WORK TO BE COMPLETED:
Only one stretch of the data below is wanted: the lines from the one with "At what coordinates should I click to accomplish: Open Chrome" through the one with "Given: Open the All time range dropdown", repeated exactly.
#####
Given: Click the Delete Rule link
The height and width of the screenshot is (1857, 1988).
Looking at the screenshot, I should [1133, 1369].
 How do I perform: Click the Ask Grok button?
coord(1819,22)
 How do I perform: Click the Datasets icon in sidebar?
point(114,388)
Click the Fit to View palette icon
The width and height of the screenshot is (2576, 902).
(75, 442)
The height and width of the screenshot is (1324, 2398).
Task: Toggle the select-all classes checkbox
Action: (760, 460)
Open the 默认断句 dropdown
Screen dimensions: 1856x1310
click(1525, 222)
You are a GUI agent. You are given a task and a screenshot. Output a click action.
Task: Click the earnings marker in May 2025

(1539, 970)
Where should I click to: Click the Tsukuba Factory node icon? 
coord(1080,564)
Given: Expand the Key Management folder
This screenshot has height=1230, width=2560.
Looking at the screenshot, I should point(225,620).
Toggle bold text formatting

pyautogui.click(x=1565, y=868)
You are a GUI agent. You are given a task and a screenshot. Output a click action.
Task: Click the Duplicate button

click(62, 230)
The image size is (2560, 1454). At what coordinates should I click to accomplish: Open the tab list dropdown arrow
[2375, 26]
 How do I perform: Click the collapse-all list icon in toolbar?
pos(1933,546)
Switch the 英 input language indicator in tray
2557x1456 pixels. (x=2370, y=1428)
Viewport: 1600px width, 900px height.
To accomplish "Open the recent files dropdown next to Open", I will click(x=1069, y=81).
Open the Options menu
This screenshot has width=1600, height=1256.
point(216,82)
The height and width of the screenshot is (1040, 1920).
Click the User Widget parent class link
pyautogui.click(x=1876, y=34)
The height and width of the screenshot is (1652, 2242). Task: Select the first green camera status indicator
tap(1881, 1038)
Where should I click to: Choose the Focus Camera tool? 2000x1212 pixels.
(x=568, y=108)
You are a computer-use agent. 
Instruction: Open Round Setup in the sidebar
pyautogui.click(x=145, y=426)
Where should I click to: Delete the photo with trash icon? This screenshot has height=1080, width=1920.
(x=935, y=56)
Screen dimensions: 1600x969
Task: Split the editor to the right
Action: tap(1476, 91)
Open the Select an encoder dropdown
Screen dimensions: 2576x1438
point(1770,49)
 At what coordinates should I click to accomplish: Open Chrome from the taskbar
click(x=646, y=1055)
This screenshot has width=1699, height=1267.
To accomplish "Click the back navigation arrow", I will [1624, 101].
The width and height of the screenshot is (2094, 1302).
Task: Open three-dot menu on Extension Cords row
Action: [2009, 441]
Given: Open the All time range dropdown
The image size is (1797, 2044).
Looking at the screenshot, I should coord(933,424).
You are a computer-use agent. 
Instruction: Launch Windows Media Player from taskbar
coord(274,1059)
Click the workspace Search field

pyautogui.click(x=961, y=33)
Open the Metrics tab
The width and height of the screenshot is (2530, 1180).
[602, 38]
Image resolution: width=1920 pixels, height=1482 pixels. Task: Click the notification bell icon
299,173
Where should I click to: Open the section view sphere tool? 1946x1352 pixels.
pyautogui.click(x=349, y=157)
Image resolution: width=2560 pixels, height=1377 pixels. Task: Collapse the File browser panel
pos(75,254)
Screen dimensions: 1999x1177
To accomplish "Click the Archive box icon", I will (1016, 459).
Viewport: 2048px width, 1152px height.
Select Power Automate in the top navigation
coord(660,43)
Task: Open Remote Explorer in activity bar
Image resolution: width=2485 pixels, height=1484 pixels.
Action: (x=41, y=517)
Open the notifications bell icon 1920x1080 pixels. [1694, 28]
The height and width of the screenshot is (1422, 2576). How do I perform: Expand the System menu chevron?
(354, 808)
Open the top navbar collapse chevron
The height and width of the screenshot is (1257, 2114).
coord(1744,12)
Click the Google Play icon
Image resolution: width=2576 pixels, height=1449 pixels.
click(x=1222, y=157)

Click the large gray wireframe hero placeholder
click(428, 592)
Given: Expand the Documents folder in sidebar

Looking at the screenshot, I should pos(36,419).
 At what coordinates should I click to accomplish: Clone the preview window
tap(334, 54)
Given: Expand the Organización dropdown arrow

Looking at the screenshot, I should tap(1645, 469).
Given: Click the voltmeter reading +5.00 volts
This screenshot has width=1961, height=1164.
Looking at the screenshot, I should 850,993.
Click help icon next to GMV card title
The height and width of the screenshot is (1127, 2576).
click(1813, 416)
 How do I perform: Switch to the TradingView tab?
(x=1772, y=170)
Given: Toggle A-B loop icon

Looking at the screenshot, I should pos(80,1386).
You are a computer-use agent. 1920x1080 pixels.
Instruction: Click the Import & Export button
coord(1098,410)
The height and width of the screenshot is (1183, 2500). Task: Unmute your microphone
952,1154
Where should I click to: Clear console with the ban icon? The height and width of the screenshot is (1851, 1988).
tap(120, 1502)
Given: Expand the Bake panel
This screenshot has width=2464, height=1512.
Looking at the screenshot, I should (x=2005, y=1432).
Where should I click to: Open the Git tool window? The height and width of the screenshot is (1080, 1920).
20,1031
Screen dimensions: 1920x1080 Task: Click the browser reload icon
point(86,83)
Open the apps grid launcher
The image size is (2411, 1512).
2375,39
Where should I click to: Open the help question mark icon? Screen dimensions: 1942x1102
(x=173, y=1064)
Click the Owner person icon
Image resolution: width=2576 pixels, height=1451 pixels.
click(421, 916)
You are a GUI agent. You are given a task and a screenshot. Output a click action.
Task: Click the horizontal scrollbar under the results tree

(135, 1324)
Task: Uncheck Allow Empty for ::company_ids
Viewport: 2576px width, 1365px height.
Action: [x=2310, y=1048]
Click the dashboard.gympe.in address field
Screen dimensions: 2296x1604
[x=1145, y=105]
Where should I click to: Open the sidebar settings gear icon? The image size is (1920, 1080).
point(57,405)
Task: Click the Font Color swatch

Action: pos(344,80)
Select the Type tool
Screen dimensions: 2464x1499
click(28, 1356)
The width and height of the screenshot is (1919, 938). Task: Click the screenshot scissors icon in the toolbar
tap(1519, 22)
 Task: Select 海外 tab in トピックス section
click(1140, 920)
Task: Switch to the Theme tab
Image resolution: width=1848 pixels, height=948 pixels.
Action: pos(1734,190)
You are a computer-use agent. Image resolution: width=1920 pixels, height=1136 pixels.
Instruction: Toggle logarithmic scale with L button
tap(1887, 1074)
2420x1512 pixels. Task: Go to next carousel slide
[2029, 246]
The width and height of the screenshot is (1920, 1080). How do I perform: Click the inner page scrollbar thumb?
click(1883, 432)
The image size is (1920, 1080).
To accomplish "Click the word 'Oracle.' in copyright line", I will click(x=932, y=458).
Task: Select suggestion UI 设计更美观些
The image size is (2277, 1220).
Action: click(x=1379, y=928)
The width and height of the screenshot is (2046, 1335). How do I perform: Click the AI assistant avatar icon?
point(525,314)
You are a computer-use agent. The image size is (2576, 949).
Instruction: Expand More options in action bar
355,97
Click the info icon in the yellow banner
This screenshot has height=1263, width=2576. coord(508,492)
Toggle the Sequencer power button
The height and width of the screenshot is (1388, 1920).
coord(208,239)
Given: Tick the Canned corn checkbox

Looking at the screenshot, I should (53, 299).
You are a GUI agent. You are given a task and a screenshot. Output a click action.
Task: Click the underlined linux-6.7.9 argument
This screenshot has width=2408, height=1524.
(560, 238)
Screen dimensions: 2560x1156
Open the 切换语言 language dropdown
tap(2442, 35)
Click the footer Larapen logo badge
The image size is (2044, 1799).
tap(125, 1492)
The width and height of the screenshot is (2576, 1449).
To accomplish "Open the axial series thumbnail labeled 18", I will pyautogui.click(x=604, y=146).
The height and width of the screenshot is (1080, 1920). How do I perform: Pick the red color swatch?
#####
ANSWER:
 At what coordinates should I click to accomplish: Open Chrome from the taskbar
click(x=646, y=1055)
This screenshot has width=1699, height=1267.
To accomplish "Click the back navigation arrow", I will [1624, 101].
The width and height of the screenshot is (2094, 1302).
Task: Open three-dot menu on Extension Cords row
Action: [2009, 441]
Given: Open the All time range dropdown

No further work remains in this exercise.